Derek Robinson 00:04:41 Right. So, yeah, it really depends on your situation and where it's smartest to put your attention toward as far as the different queries you're running and kind of the uses that you have for those.
Benjamin De Boe 00:04:51 Exactly. That's where the lightweight course statistics can help.
Derek Robinson 00:04:55 So, for me being someone who's not necessarily an expert in this, I see the term lightweight statistics, and I think there's probably a bunch more beyond that, right? I don't want to make it sound burdensome, but what else? Let's say I want to take a deeper dive than what I see in those lightweight statistics. What's kind of the next step that I would take as someone interested in that?
Benjamin De Boe 00:05:13 OK. So we don't call them heavyweight statistics, but there are other additional statistics that we can collect, but they're more for very involved analysis of one particular query or set of queries, that typically is better to involve InterSystems support for. But then there's a whole lot of stuff that you can do all by yourself, a sort of little bit of investigation and experimentation on how to improve your query's performance.
Derek Robinson 00:05:37 Right. So as far as some of those pieces of investigation, maybe I see one query that I want to, it's really bugging me, and the performance isn't great. What more can I look at to see as far as, not just the speed, but overall the health and the behavior of that query? Like what can I really dive into to kind of see, you know, fine tuning that performance and really optimizing it as best can?
Benjamin De Boe 00:05:58 The first step is obviously check out what it's actually doing. So checking what the query plan is like. So what the query optimizer comes up with as the sort of execution strategy for giving you the answer for the question you asked through SQL. So that query plan is sort of a step-by-step thing that describes the actual code that gets executed for satisfying your query and might have steps, such as look at this particular index with the user-supplied value; use the IDs you retrieve from that index to look into the master map, which has the main table data; return those rows; join to another table. So that's what a query plan looks like. And you can get those, you can read those through the system Management Portal. You can read those using the explain command and on the SQL prompt, or through an ObjectScript API, if you wish.
Derek Robinson 00:06:51 Right. So, let's say I take all those steps, and now it's basically given me the optimization that we should apply and that this query should receive, how much should I trust it? But like, is that always correct? Is it pretty much magic, or what things should you maybe watch out for, or are there any pitfalls that you might run into?

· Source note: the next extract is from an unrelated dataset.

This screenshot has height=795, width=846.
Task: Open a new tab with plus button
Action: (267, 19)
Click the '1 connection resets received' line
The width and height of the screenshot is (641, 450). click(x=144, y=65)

Benjamin De Boe 00:07:10 It's very close to magic, but it's still software. So essentially what it does is, and there's decades worth of engineering that went into it, it's looking at the question you asked, the SQL query that you presented, and looking at the schema, so your tables and that contained the data to satisfy that query. And then it's going to come up with a couple of different plans. It's going to make an estimation of the cost of each of those plans, and then eventually elect the one that supposedly has the lowest cost. But obviously that cost formula is based on the information that you're giving it. So that information that you're giving it is not just the schema information, but also the statistics of what data actually is in your schema. So we call that the table statistics. So table statistics are, for example, how many rows are actually in my table? What's the average length of a row to be able to estimate the cost of retrieving a row from this, of course? How selective are individual fields of every table? So if I do a filter on this field or on this field, which one is going to filter the set of rows to retrieve from disk, more efficiently? So those are extremely valuable pieces of information that go into the query optimizer and help it do its magic.
Derek Robinson 00:08:28 Right. So from a layman's point of view, it kind of feels like that's basically metadata about your table that helps the optimizer know…not the data, I don't care about what's in the table, but what are the characteristics of the table, to know how to try to optimize those queries? Is that right?
Benjamin De Boe 00:08:46 Exactly, exactly. And that's also why, of course, those need to be up to date. Those need to be in line with the data that's actually in there. So, when you initialize a table, it starts off empty, and we'll take some default values to go by with, but then if it turns out that your query plans are not according to what you thought they would be, it might be that it's just basing the query plan on outdated information about those table statistics. So the single most important thing that many of our support calls start with and sometimes also end with, is just gathering those table statistics again, and making sure that the query optimizer has the best information to make the best decisions and do its magic.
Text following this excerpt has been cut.